Expression of Hox genes in the body segments of different groups of arthropod. The Hox genes 7, 8, and 9 correspond in these groups but are shifted (by heterochrony) by up to three segments. Segments with maxillopeds have Hox gene 7. Fossil trilobites probably had three body regions, each with a unique combination of Hox genes.

Homeobox genes, and thus the homeodomain protein motif, are found in most eukaryotes. The Hox genes, being a subset of homeobox genes, arose more recently in evolution within the animal kingdom or Metazoa. Within the animal kingdom, Hox genes are present across the bilateria (animals with a clear head-to-tail axis), and have also been found in Cnidaria such as sea anemones. This implies that Hox genes arose over 550 million years ago. In bilateria, Hox genes are often arranged in gene clusters, although there are many exceptions where the genes have been separated by chromosomal rearrangements. Comparing homeodomain sequences between Hox proteins often reveals greater similarity between species than within a species; this observation led to the conclusion that Hox gene clusters evolved early in animal evolution from a single Hox gene via tandem duplication and subsequent divergence, and that a prototypic Hox gene cluster containing at least seven different Hox genes was present in the common ancestor of all bilaterian animals.

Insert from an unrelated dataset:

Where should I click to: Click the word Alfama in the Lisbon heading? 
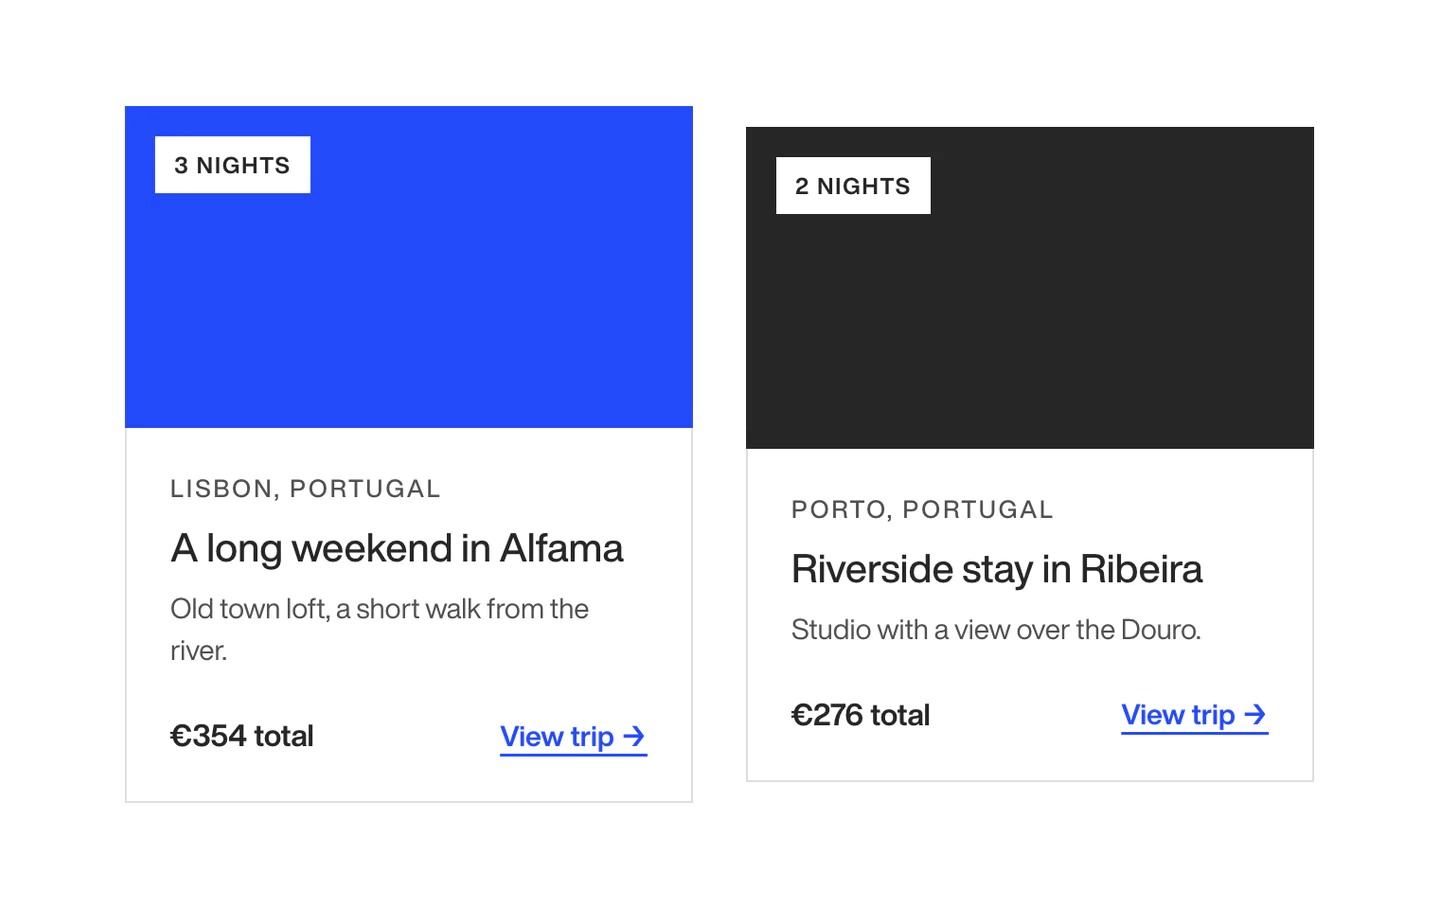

In most bilaterian animals, Hox genes are expressed in staggered domains along the head-to-tail axis of the embryo, suggesting that their role in specifying position is a shared, ancient feature. The functional conservation of Hox proteins can be demonstrated by the fact that a fly can function to a large degree with a chicken Hox protein in place of its own. So, despite having a last common ancestor that lived over 550 million years ago, the chicken and fly version of the same Hox gene are similar enough to target the same downstream genes in flies.

== Nomenclature ==

The fly Hox genes are named for the homeotic phenotypes that result when their function is disrupted, wherein one segment develops with the identity of another (e.g. legs where antennae should be). Hox genes in different phyla have been given different names, which has led to confusion about nomenclature. The complement of Hox genes in Drosophila is made up of two clusters, the Antennapedia complex and the Bithorax complex, which together were historically referred to as the HOM-C (for Homeotic Complex). Although historically HOM-C genes have referred to Drosophila homologues, while Hox genes referred to vertebrate homologues, this distinction is no longer made, and both HOM-C and Hox genes are called Hox genes.

==In Drosophila==

Homeobox (Hox) gene expression in Drosophila melanogaster

Drosophila melanogaster is an important model organism for understanding body plan generation and evolution. The general principles of Hox gene function and logic elucidated in flies will apply to all bilaterian organisms, including humans. Drosophila, like all insects, has eight Hox genes. These are clustered into two complexes, both of which are located on chromosome 3. The Antennapedia complex (not to be confused with the Antp gene) consists of five genes: labial (lab), proboscipedia (pb), deformed (Dfd), sex combs reduced (Scr), and Antennapedia (Antp). The Bithorax complex, named after the Ultrabithorax gene, consists of the remaining three genes: Ultrabithorax (Ubx), abdominal-A (abd-A) and abdominal-B (abd-B).

===Labial===

The lab gene is the most anteriorly expressed gene. It is expressed in the head, primarily in the intercalary segment (an appendageless segment between the antenna and mandible), and also in the midgut. Loss of function of lab results in the failure of the Drosophila embryo to internalize the mouth and head structures that initially develop on the outside of its body (a process called head involution). Failure of head involution disrupts or deletes the salivary glands and pharynx. The lab gene was initially so named because it disrupted the labial appendage; however, the lab gene is not expressed in the labial segment, and the labial appendage phenotype is likely a result of the broad disorganization resulting from the failure of head involution.

===Proboscipedia===

The pb gene is responsible for the formation of the labial and maxillary palps. Some evidence shows pb interacts with Scr.

===Deformed===

The Dfd gene is responsible for the formation of the maxillary and mandibular segments in the larval head. The mutant phenotypes of Dfd are similar to those of labial. Loss of function of Dfd in the embryo results in a failure of head involution (see labial gene), with a loss of larval head structures. Mutations in the adult have either deletions of parts of the head or transformations of head to thoracic identity.

===Sex combs reduced===

The Scr gene is responsible for cephalic and thoracic development in Drosophila embryo and adult.

===Antennapedia===

The second thoracic segment, or T2, develops a pair of legs and a pair of wings. The Antp gene specifies this identity by promoting leg formation and allowing (but not directly activating) wing formation. A dominant Antp mutation, caused by a chromosomal inversion, causes Antp to be expressed in the antennal imaginal disc, so that, instead of forming an antenna, the disc makes a leg, resulting in a leg coming out of the fly's head.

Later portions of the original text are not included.